7 heures 15. L'arrivée en gare de Metz se fait tout en douceur et la micheline s'arrête sous la grande marquise.
"- Metz - Metz - Ici Metz ! Tous les passagers descendent de voiture ! Correspondances pour... "
L'annonce à peine audible dans les haut-parleurs se perd en résonnant sourdement sous la voûte ! Les voyageurs qui doivent prendre un bus de ville se hâtent pour sortir les premiers. Pour ma part, je ne suis pas pressée de me retrouver dans le courant d'air qui s'engouffre sous la verrière. Sur le même quai, un autre train vient juste de s'arrêter et crache son flot de voyageurs venant du nord de Metz.
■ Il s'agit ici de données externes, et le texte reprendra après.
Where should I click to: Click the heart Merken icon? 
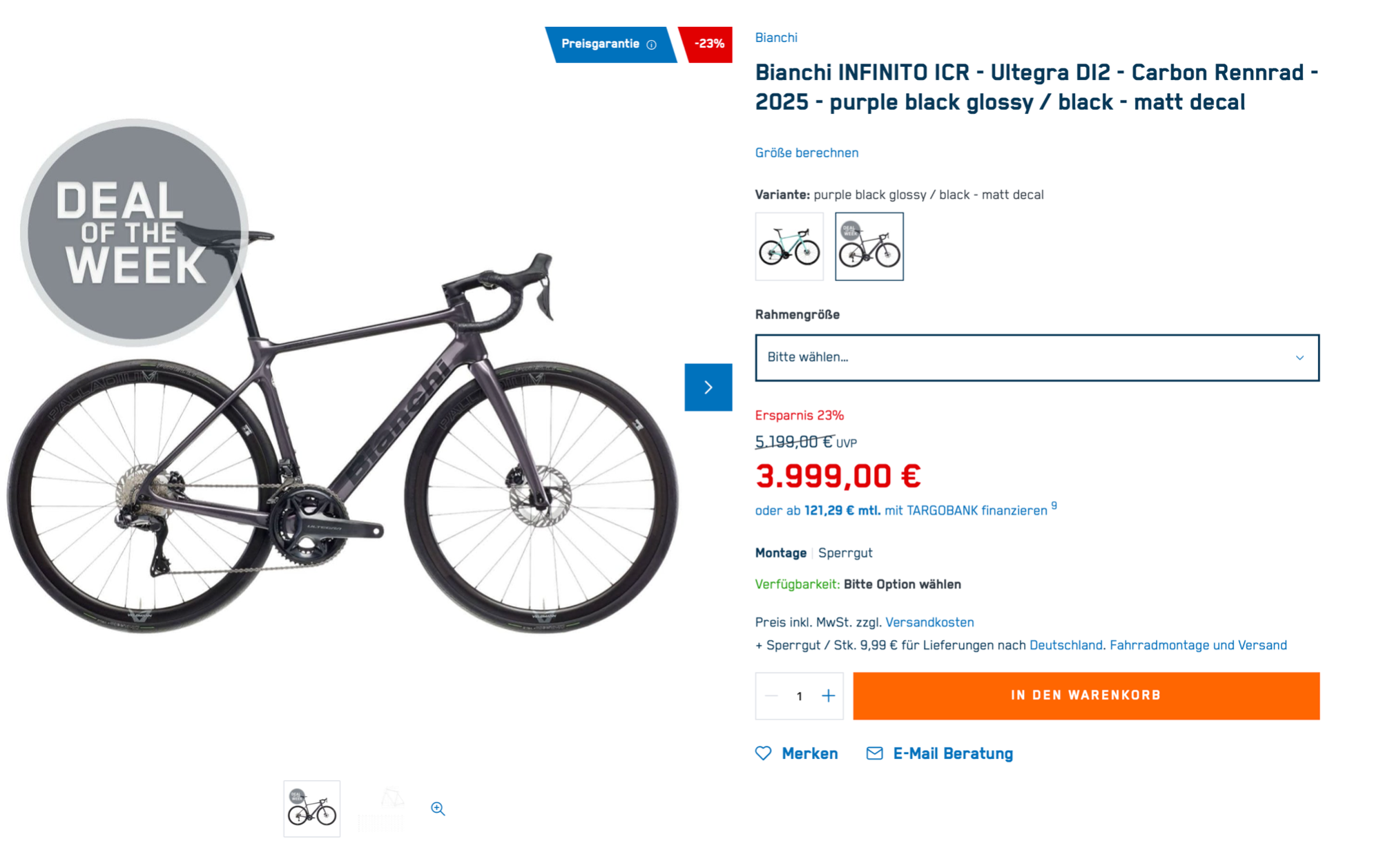pos(763,753)
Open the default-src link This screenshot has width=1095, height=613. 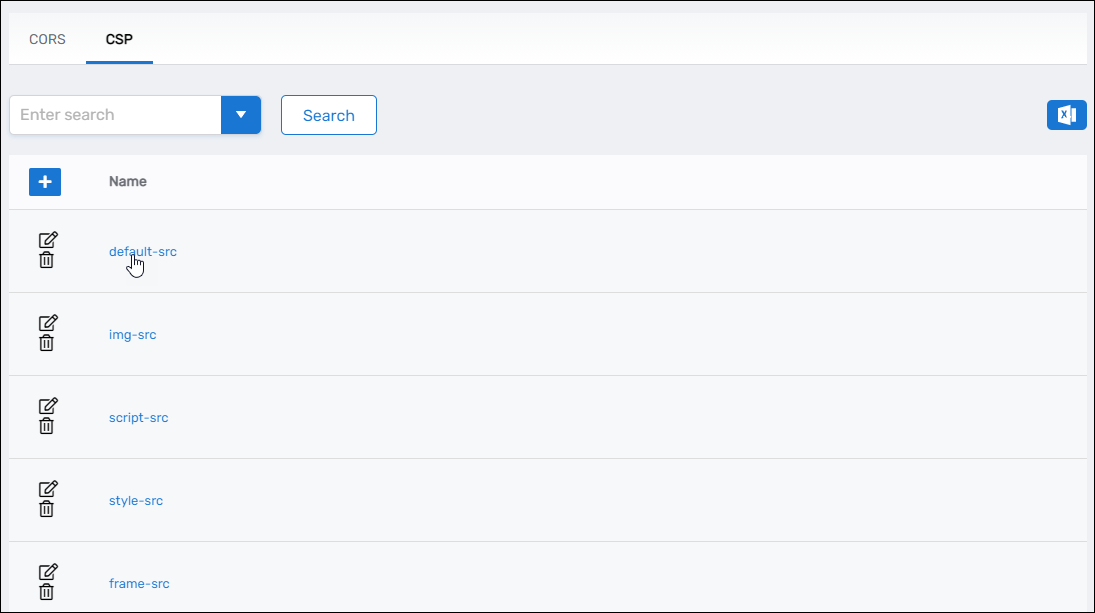(x=142, y=252)
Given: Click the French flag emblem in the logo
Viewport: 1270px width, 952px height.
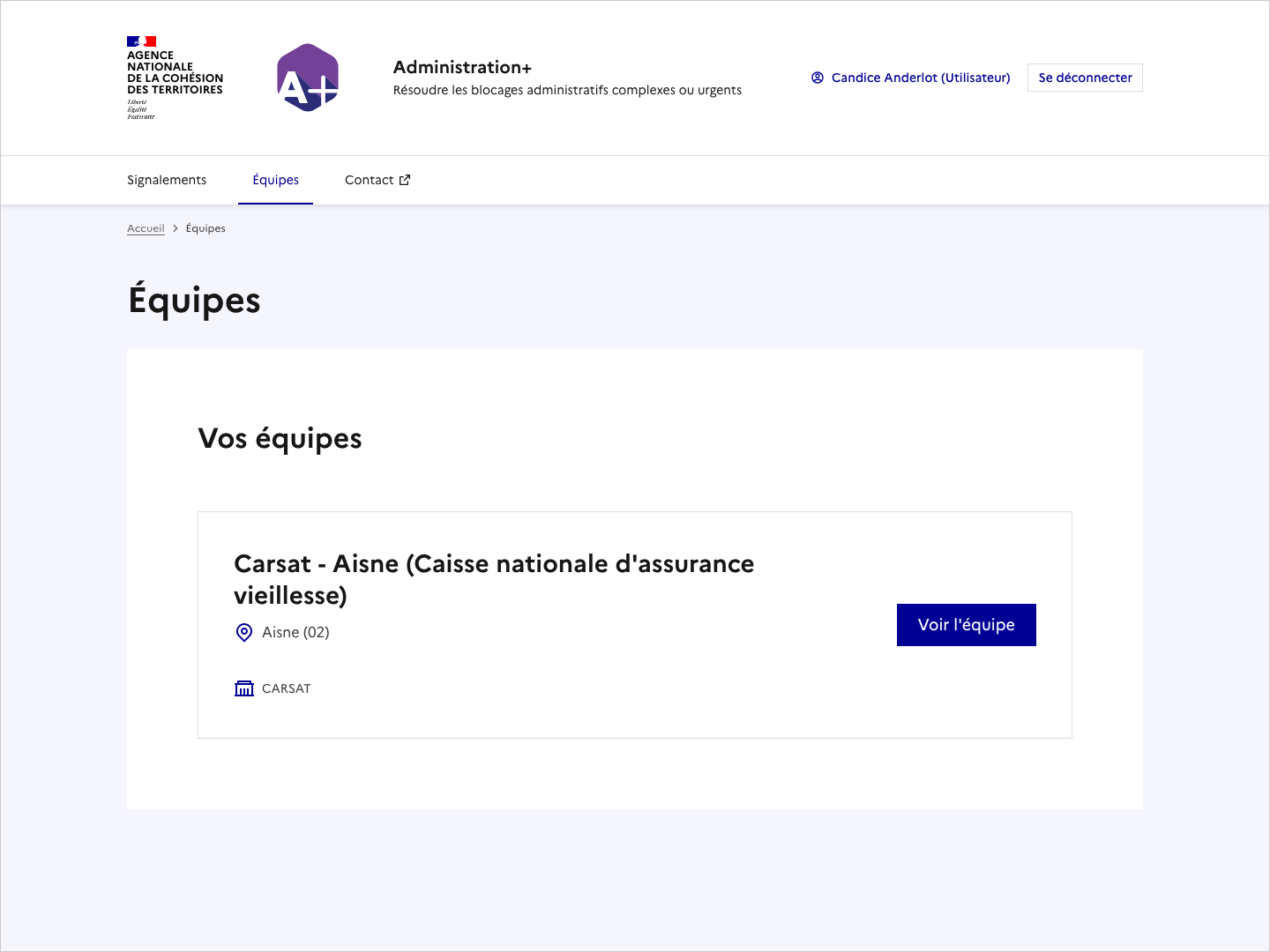Looking at the screenshot, I should pos(141,41).
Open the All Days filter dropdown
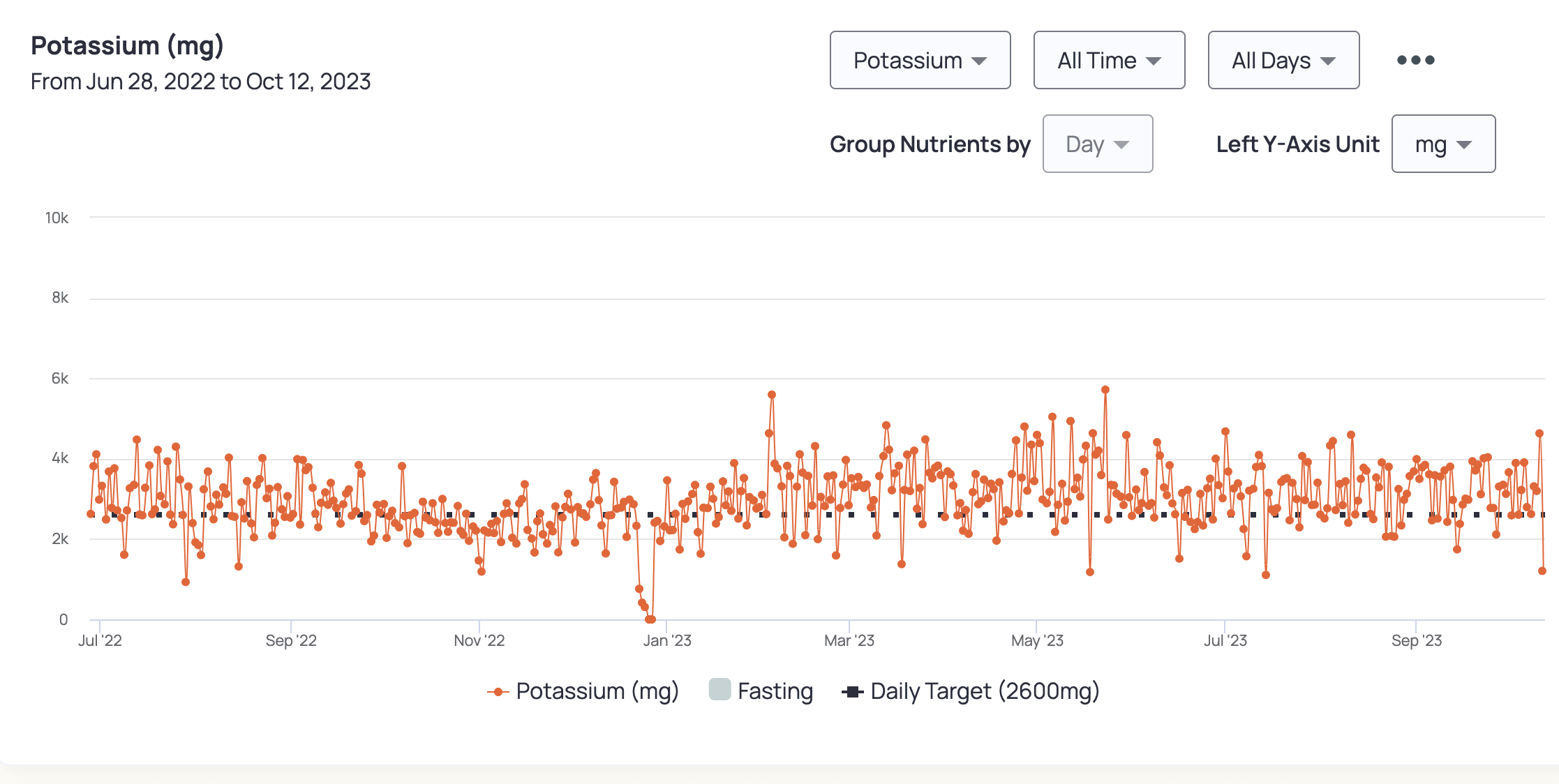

Tout le monde se précipite dans l'escalier et se retrouve dans le sombre et large souterrain, véritable fleuve où confluent les passagers d'autres trains. A l'extrémité, les contrôleurs dans leur guérite vitrée collectent les billets ou vérifient les cartes avec attention, créant un énorme bouchon. Je suis enfin dehors à l'air libre après avoir traversé le hall d'arrivée sur lequel je ne jette qu'un regard distrait ! Il fait jour maintenant. L'air est vif dans le petit matin et sur la place venteuse, je prends le temps de remonter la fermeture éclair de ma parka. Sur le trottoir, m'attend une amie venue de Woippy. Nous traversons ensemble le quartier impérial, contournant la poste centrale d'un côté ou de l'autre suivant notre humeur, pour nous rendre au lycée de filles, place Maud'huy, où nous sommes autorisées à entrer avant les autres élèves. Une salle mise à notre disposition nous permet de réviser les leçons du jour, de terminer un devoir ou de partager le dernier Astérix. Auparavant, nous avons fait une étape à la boulangerie de l'avenue Leclerc où un "Schnecke" exquis complète le petit déjeuner un peu trop léger que j'ai avalé avant de partir.